• _Required task_:
In the text about Bush at war, swap "American public" for "United Nations" and write out the passage from "Now that war" up to and including "The transcript follows.".

Tuesday, March 18, 2003; Noon ET

Now that war seems certain, how will President Bush steer the course through it? Has he effectively made his case to the American public? What are the long-term effects on U.S. prestige and foreign policy? Who is advising him?

Washington Post Assistant Managing Editor Bob Woodward was online Tuesday, March 18 to talk about Bush at war.

The transcript follows.

Woodward's latest book, "Bush at War" (Simon & Schuster, 2002), is a chronicle of George W. Bush and his administration through the beginning of the war on terror and the lead-up to conflict with Iraq. Based on notes taken during more than 50 National Security Council and other meetings, as well as personal notes, memos, calendars, written internal chronologies, transcripts and other documents. More than 100 people involved in the decision making, including President Bush, were interviewed. His best-selling books include "Maestro: Greenspan's Fed and the American Boom," "Shadow: Five Presidents and the Legacy of Watergate," "The Commanders," "Veil: The Secret Wars of the CIA," "The Brethren," "The Agenda" and "The Choice." Woodward also analyzes politics and interviews guests regularly on CNN's "Larry King Live."

Editor's Note: Washingtonpost.com moderators retain editorial control over Live Online discussions and choose the most relevant questions for guests and hosts; guests and hosts can decline to answer questions.

Washington, D.C.: Bob,

What happened to Colin Powell? In your book you portray him as the lone dove of the administration. do you think he was pushed to go along, or is being a good soldier, or does he really believe this is the right course of action?

Bob Woodward: All the evidence available suggests that Powell is a good soldier. The president took the diplomatic trail for six months at Powell's urging, and Powell seems to have made it clear that he shares the president's frustration with Saddam and Iraq. If Powell were president, this all might have been handled differently. But Powell is going along, like all good soldiers must.

• _Listed entries_:

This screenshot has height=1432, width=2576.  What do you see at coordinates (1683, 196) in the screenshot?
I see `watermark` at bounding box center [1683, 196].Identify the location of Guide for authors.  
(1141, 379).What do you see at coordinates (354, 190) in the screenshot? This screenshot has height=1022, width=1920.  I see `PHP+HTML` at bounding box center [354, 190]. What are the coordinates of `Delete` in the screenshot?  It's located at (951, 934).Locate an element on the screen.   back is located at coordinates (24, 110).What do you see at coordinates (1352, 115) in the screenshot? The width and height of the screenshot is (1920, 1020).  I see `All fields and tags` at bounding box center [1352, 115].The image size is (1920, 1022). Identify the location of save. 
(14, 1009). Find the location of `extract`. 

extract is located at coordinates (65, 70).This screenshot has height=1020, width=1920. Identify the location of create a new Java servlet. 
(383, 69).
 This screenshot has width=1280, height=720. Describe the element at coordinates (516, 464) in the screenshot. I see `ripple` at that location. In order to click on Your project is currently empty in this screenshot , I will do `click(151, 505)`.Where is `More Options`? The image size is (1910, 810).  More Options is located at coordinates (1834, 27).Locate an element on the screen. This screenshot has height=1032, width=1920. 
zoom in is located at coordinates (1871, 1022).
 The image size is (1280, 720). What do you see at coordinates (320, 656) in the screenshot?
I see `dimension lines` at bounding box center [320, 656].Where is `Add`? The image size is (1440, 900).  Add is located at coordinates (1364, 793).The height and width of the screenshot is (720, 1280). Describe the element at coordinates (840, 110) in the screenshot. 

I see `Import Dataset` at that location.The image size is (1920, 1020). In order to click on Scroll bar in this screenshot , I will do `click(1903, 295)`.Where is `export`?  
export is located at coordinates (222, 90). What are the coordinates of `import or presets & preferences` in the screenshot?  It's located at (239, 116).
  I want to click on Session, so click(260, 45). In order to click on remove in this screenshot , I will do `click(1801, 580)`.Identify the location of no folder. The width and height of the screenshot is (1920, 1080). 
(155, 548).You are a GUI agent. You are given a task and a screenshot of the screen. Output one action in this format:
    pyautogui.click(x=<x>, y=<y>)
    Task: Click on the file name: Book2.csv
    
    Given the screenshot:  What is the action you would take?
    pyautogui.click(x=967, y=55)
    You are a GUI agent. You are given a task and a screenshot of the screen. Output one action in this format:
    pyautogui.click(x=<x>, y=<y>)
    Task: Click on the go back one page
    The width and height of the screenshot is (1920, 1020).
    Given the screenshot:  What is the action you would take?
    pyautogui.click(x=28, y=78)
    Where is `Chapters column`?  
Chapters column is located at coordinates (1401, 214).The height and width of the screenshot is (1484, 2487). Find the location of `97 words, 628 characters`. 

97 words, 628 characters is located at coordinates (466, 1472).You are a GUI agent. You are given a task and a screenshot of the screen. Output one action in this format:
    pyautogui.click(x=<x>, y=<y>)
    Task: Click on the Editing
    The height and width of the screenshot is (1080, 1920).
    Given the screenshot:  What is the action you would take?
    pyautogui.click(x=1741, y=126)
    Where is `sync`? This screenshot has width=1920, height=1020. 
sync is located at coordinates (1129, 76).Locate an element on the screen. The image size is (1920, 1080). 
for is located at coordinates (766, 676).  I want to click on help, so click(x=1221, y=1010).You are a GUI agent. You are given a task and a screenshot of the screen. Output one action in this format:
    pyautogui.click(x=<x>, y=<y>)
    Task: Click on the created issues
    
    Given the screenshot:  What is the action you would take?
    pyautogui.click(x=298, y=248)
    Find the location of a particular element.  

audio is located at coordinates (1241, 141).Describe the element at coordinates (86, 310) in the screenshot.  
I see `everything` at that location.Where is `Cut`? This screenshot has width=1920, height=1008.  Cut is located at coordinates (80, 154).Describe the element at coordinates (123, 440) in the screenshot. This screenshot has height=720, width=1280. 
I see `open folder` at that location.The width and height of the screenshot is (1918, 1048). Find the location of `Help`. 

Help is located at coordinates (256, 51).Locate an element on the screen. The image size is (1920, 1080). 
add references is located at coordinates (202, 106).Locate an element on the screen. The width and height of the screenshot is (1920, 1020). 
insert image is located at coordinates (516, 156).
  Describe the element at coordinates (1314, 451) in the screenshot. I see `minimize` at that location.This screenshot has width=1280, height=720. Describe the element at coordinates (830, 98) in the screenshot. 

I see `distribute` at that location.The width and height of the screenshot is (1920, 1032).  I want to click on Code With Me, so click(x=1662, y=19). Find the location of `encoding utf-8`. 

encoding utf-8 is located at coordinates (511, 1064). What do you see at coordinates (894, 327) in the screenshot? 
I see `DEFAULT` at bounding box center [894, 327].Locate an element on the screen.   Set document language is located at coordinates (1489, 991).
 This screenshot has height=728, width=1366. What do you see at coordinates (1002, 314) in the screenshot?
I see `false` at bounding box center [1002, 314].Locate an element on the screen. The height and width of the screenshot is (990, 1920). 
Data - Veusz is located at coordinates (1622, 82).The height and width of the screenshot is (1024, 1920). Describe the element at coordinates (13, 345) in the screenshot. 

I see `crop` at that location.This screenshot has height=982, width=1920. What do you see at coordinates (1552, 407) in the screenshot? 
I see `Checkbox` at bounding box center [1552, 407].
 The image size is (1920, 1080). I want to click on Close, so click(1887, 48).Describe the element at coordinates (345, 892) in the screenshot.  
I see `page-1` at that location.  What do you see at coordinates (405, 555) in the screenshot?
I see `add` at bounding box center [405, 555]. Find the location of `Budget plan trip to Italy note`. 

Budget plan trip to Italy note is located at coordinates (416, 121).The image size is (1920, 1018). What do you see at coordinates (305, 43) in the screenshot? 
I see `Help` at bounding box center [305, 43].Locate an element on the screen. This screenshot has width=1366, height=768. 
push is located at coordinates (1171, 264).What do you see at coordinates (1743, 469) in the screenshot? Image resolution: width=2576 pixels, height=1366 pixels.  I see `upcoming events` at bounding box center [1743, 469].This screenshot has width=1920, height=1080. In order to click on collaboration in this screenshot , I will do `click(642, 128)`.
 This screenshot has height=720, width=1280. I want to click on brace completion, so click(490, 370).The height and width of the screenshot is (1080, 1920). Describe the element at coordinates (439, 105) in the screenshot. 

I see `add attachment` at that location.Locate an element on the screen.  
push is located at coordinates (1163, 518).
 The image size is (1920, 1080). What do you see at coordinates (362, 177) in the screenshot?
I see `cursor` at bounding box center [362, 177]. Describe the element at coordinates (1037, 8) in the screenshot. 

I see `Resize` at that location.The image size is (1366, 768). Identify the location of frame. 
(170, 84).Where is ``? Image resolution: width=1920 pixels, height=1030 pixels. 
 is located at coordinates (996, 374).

• _Finished task_:
Now that war seems certain, how will President Bush steer the course through it? Has he effectively made his case to the United Nations? What are the long-term effects on U.S. prestige and foreign policy? Who is advising him?

Washington Post Assistant Managing Editor Bob Woodward was online Tuesday, March 18 to talk about Bush at war.

The transcript follows.